- Given exercise
In the article on edge computing below, reproduce verbatim the part that begins with "There are other" and ends with "connections are reliable.".

- Passage to read
As intelligence heads towards the edge of the IoT, the container concept is gaining in popularity

4 mins read

The internet of things (IoT) has a connectivity problem. It relies fundamentally on the ability to ensure ‘things’ can stream bytes with abandon so that servers can mine their data. But reality is beginning to intervene as it becomes clear even a 5G-powered IoT would fold under the weight of such an architecture.

Mark Skarpness, Intel’s software and services group director, told delegates at last autumn’s Embedded Linux Conference Europe that advanced cyber-physical systems, such as cars, could generate 4Tbyte of data per day. “Obviously, with that amount of data being generated, you can’t just send all that data to the cloud and do analytics on it there.”

There are other problems for those systems. The finite speed of light means the round-trip time for calculations performed in the cloud is too long to support real-time decisions. Software needs to run locally or at least within 100miles or so of a robot or similar cyber-physical system to be able to respond in time to sudden problems – even assuming the connections are reliable.

Many systems will not generate anything like the amount of data generated by a self-driving car. But they are beginning to demand the kind of machine-learning and data-mining tasks currently deployed in the cloud be migrated to where they are located. At the company’s Ignite conference last autumn, Microsoft Azure senior programme manager Olivier Bloch described a system being introduced by Schneider Electric to monitor the many lonely ‘nodding donkey’ or sucker-rod oil-well pumps that pepper the southern US.

“They are out there in the wild not supervised and extracting oil from wells that are a mile deep sometimes. Any number of things can go wrong,” Bloch explains. The remoteness of the pumps means that, when a problem arises and a crew arrives to fix it, the damage is already done.

One of the main problems is the pump pulling sediment into the flow of oil. “You have to slow down and allow things to settle before you can start to pump again,” Bloch says.

"The big upside of containers [is that] when running an inside a container, you will see almost no difference in performance."
Cedric Vincent, Witekio

Often, pressure readings can identify problems such as pipeline leaks and sediment contamination. But a direct reading of pressure does not show the problem – it is seen as a divergence from a normal two-phase cycle of high and low pressure as the rod in the well rises and falls. Traditionally, these readings are plotted on a ‘dynacard’ that shows graphically how the pressure is varying over a pumping cycle.

Schneider wants to use machine-learning algorithms to determine when the problems kick in. The pumps could report their running status to servers that decide whether conditions, but that involves sending large quantities of data over low-bitrate links, such as GSM. So, the company is now installing Linux-based computers at the wellheads to perform the analysis onsite and to raise an alarm when something needs attention – possibly halting the pumps if the issue is serious.

To support systems like Schneider’s, Microsoft and others in the nascent edge-computing market are tweaking technologies originally developed for use in cloud servers so they can be deployed to custom hardware in the field and managed from the network.

“That edge device will be managed from the cloud. When the device comes online, it sends a ping to the hub: ‘I’m the edge device. Do you know me?’ The cloud will say: ‘Yes, you need to work with this configuration’. That configuration will tell the edge device what modules to load from the cloud to run locally.”

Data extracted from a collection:

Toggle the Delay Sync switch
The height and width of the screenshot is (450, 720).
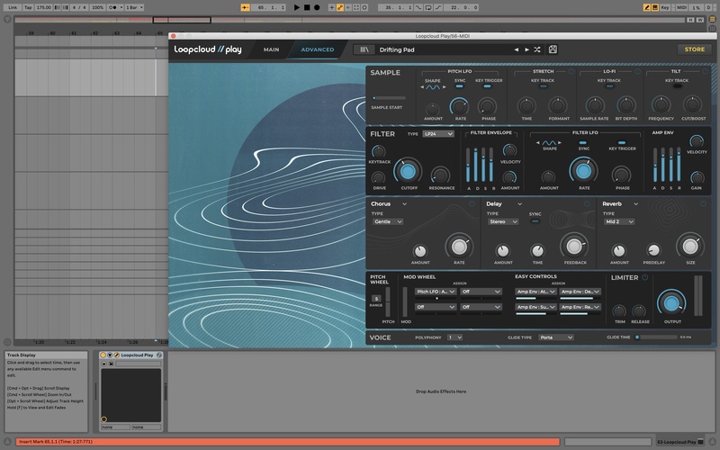tap(536, 221)
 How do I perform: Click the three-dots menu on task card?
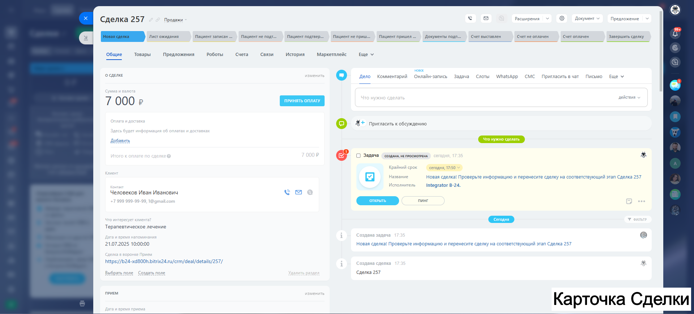[x=642, y=201]
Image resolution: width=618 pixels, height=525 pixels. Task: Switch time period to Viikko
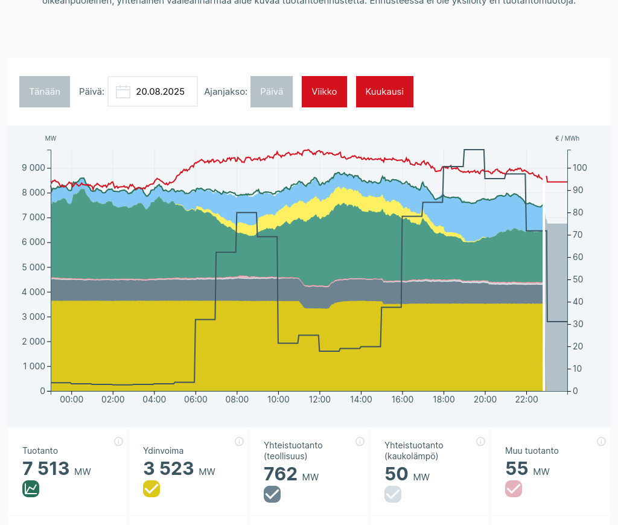[324, 92]
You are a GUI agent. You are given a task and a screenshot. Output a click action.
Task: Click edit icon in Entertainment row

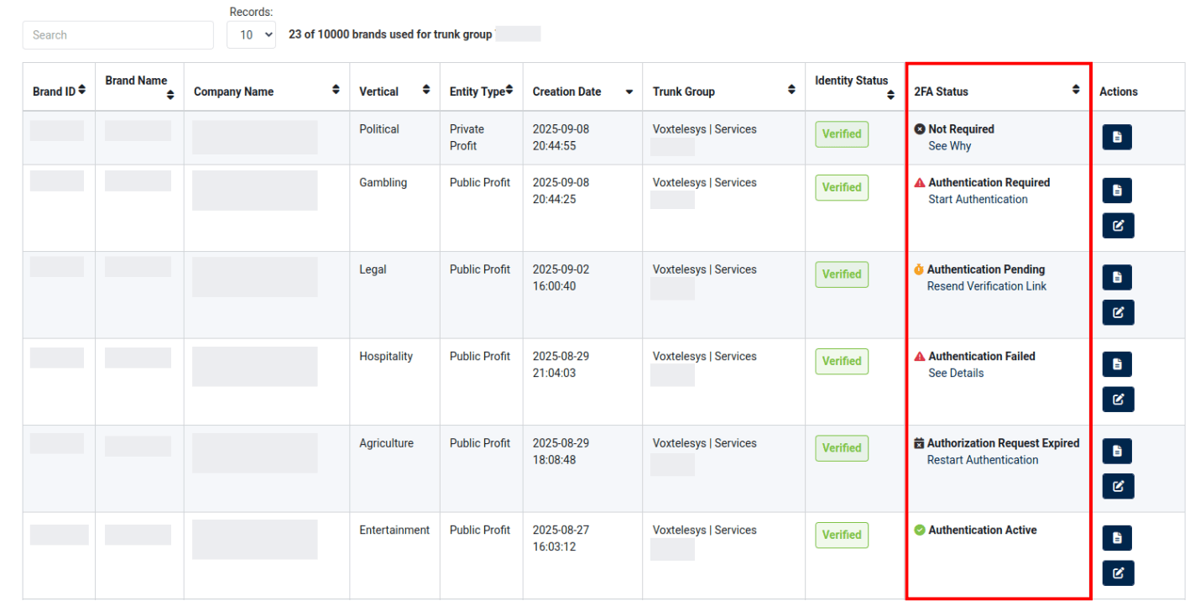click(x=1117, y=573)
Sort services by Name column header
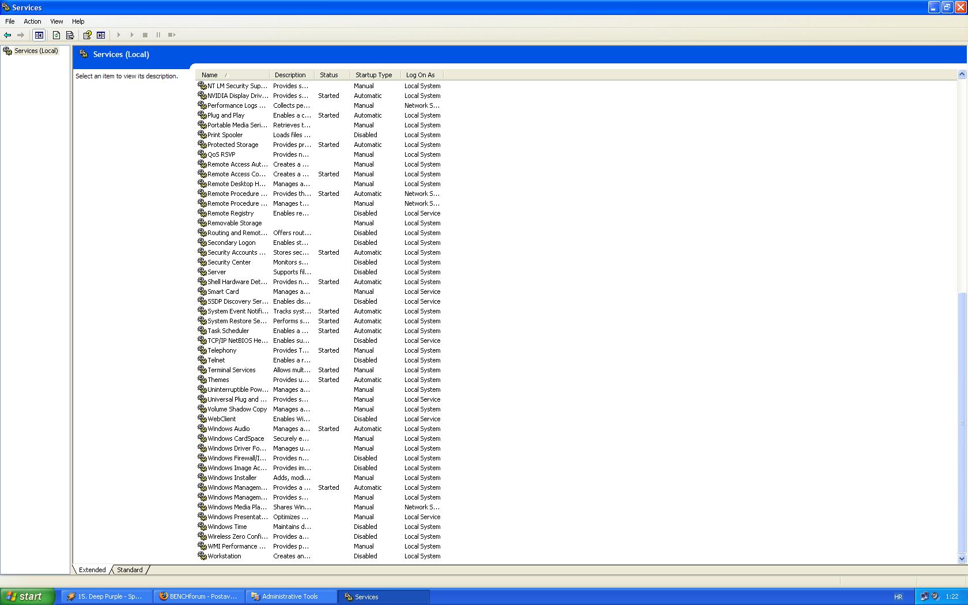This screenshot has width=968, height=605. coord(210,75)
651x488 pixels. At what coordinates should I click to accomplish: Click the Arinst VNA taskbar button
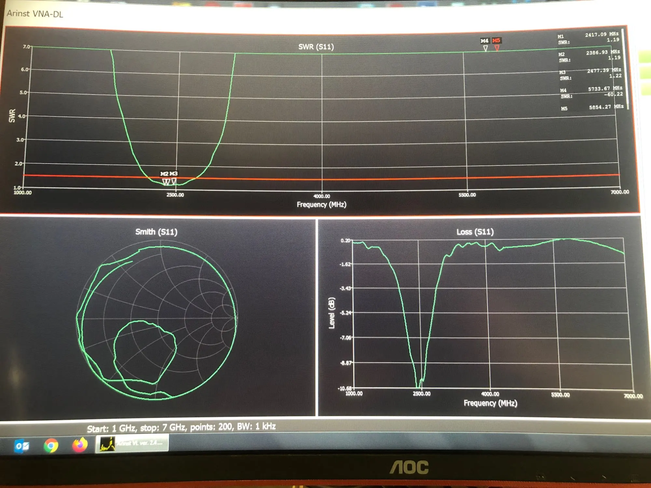point(132,443)
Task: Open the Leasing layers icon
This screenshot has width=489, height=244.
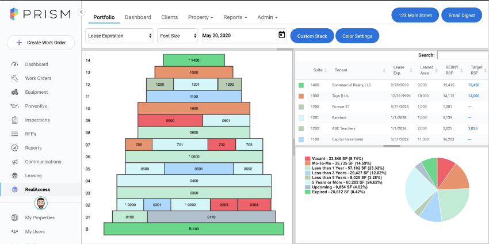Action: (x=14, y=176)
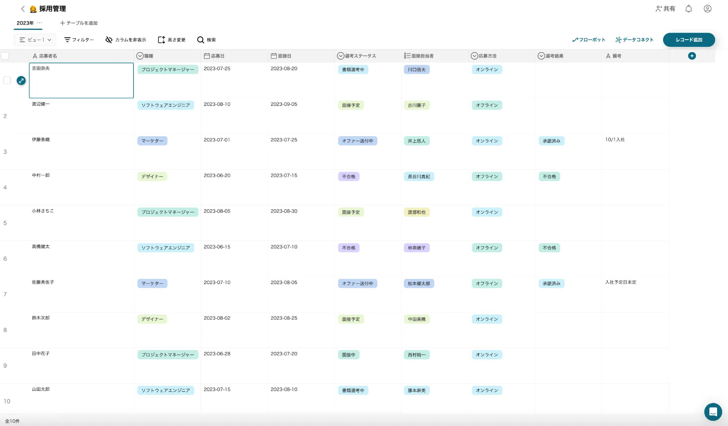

- Written response
There are other problems for those systems. The finite speed of light means the round-trip time for calculations performed in the cloud is too long to support real-time decisions. Software needs to run locally or at least within 100miles or so of a robot or similar cyber-physical system to be able to respond in time to sudden problems – even assuming the connections are reliable.